> _Exercício breve 1_
Transcreva na íntegra o texto sobre o papel da escola na PEADS.

Texto para o primeiro seminário com as professoras envolvidas no
processo de Sistematização da PEADS – 15/04/03. Esse texto tem
sido muito usado oficinas de formação de professoras, pelo seu
tamanho reduzido e profundidade da temática.
Entender bem o papel da escola é um ponto que toda professora envolvida na PEADS precisa dominar. O objetivo deste texto é aprofundar mais esta questão, observando as consequências práticas de uma escolha filosófica, metodológica. Entendendo bem qual o papel da escola, vai ser fácil para a professora a escolha do currículo, das técnicas e dinâmicas usadas no cotidiano. Trata-se de entender bem o papel que a escola tradicionalmente exerceu no meio rural diante das pessoas, dos alunos, das professoras, das famílias, das instituições.
Em outras palavras: o que a escola significava para os alunos, as professoras, as famílias e a comunidade e o que passa a significar na PEADS.
Quando falamos do papel exercido pela escola na PEADS, queremos falar do significado, da função pedagógica, social, política que a escola exerce. Outra maneira de colocar a questão é perguntar sobre o para quê e o porquê da escola. Esse é um dos maiores diferenciais do SERTA e da PEADS. Não se trata agora de saber o como é a escola, como é o ensino, como é a didática, o como se ensina, como se avalia. Essas perguntas são sobre os meios e não sobre o papel, a função.

> _Exercício breve 2_
Converta em tabela Markdown, com as colunas "Número" e "Linha", as entradas de apontamento desde a linha que contém "Describe the element" até o fim delas, ambas as pontas incluídas. Omita as linhas em branco e deixe as imagens de fora da resposta.

> _Entradas de apontamento para capturas de tela e páginas_
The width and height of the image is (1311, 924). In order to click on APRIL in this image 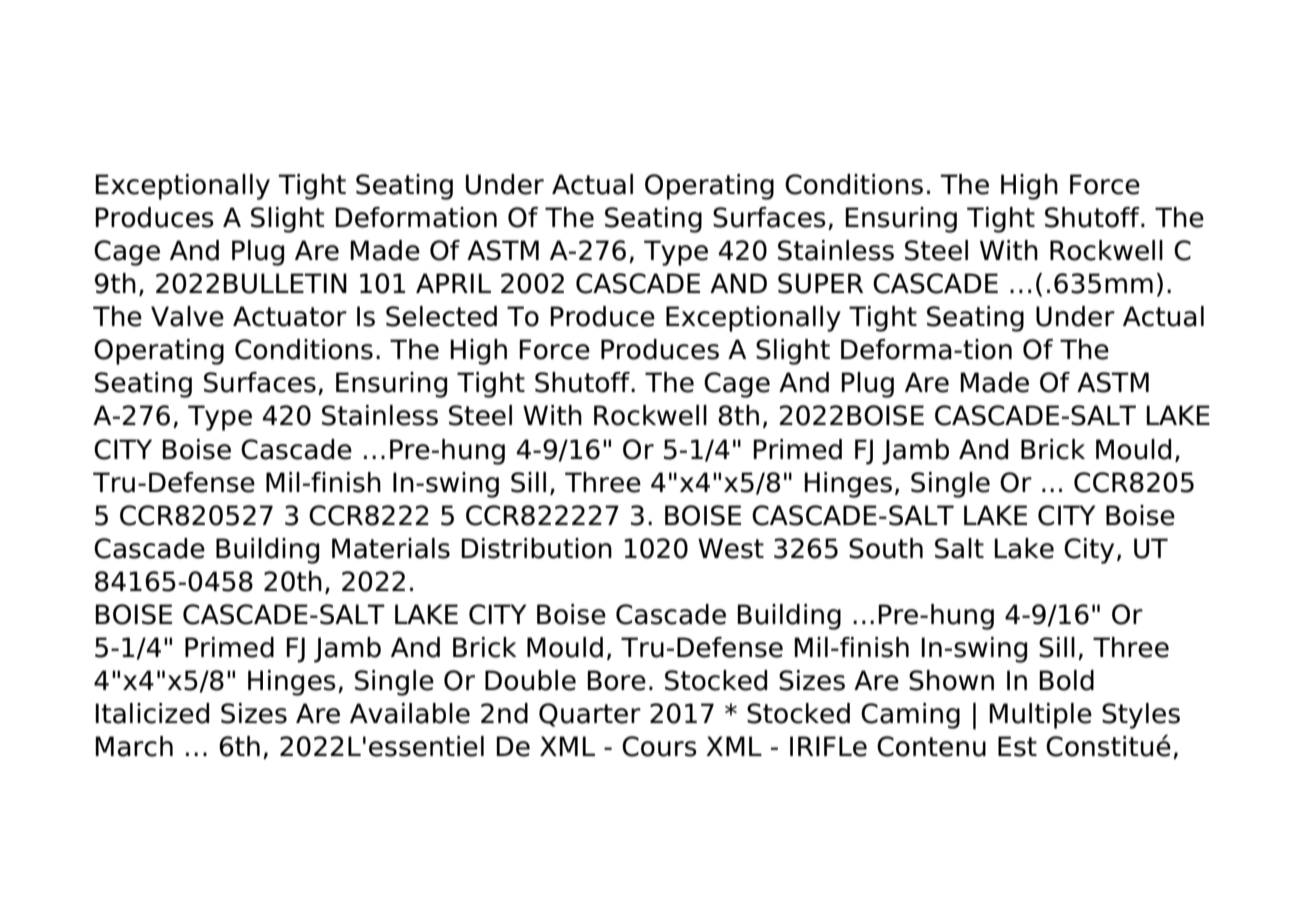, I will do `click(453, 283)`.
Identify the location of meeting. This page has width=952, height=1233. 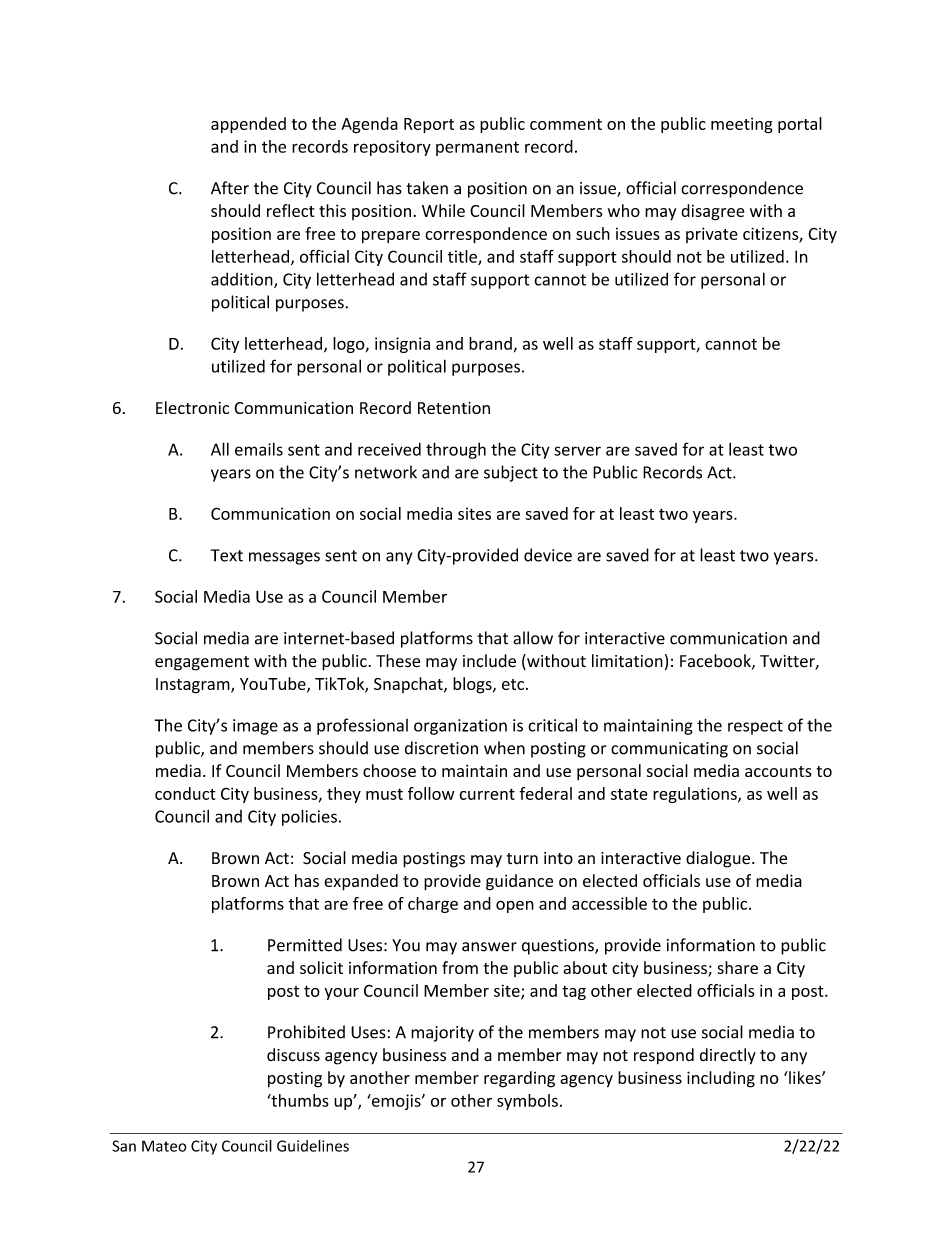
(742, 125).
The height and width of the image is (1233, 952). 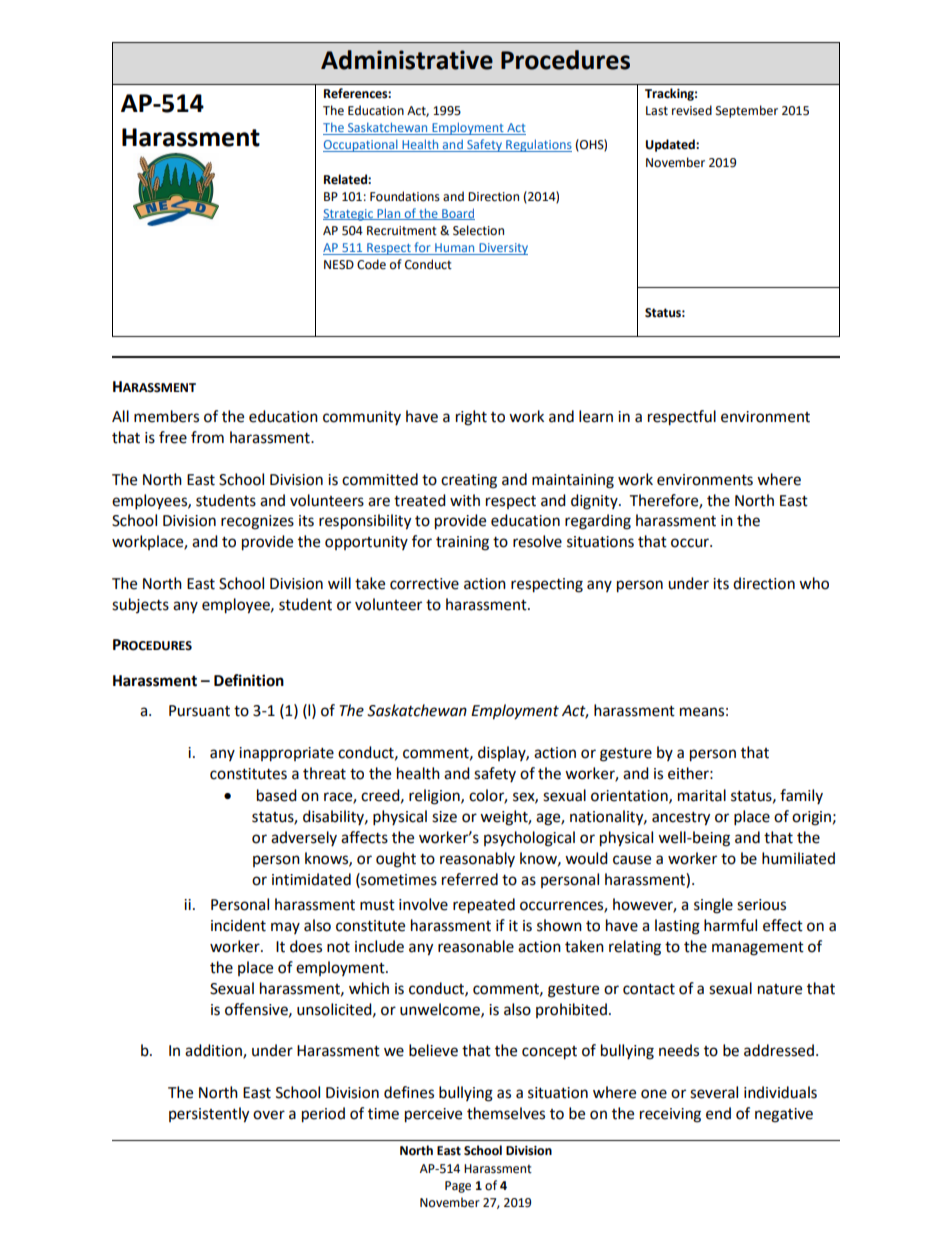 I want to click on Occupational, so click(x=361, y=145).
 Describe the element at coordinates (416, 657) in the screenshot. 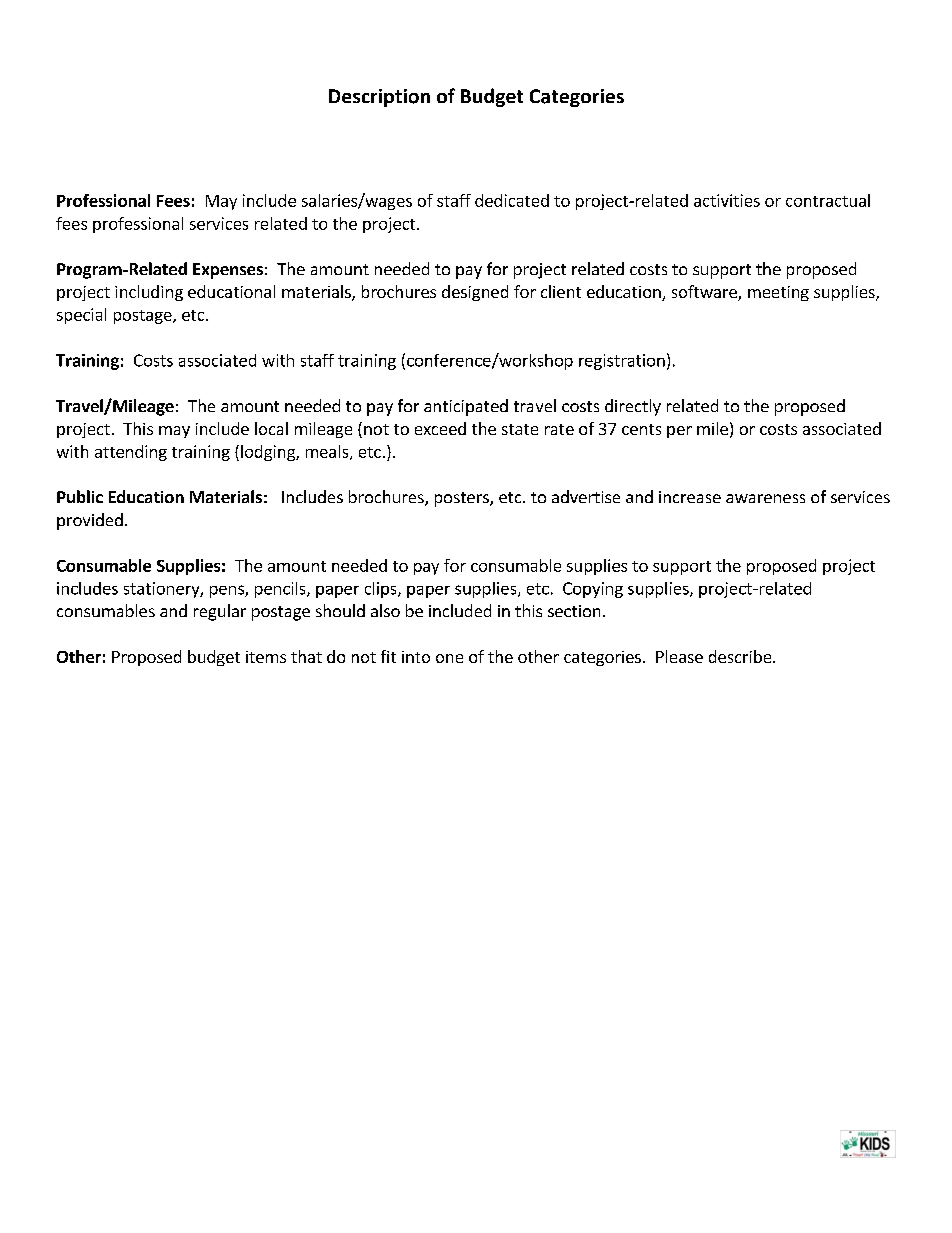

I see `into` at that location.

> _Resposta final 1_
Texto para o primeiro seminário com as professoras envolvidas no
processo de Sistematização da PEADS – 15/04/03. Esse texto tem
sido muito usado oficinas de formação de professoras, pelo seu
tamanho reduzido e profundidade da temática.
Entender bem o papel da escola é um ponto que toda professora envolvida na PEADS precisa dominar. O objetivo deste texto é aprofundar mais esta questão, observando as consequências práticas de uma escolha filosófica, metodológica. Entendendo bem qual o papel da escola, vai ser fácil para a professora a escolha do currículo, das técnicas e dinâmicas usadas no cotidiano. Trata-se de entender bem o papel que a escola tradicionalmente exerceu no meio rural diante das pessoas, dos alunos, das professoras, das famílias, das instituições.
Em outras palavras: o que a escola significava para os alunos, as professoras, as famílias e a comunidade e o que passa a significar na PEADS.
Quando falamos do papel exercido pela escola na PEADS, queremos falar do significado, da função pedagógica, social, política que a escola exerce. Outra maneira de colocar a questão é perguntar sobre o para quê e o porquê da escola. Esse é um dos maiores diferenciais do SERTA e da PEADS. Não se trata agora de saber o como é a escola, como é o ensino, como é a didática, o como se ensina, como se avalia. Essas perguntas são sobre os meios e não sobre o papel, a função.

> _Resposta final 2_
| Número | Linha |
|---|---|
| 1 |  Describe the element at coordinates (416, 657) in the screenshot.  |
| 2 | I see `into` at that location. |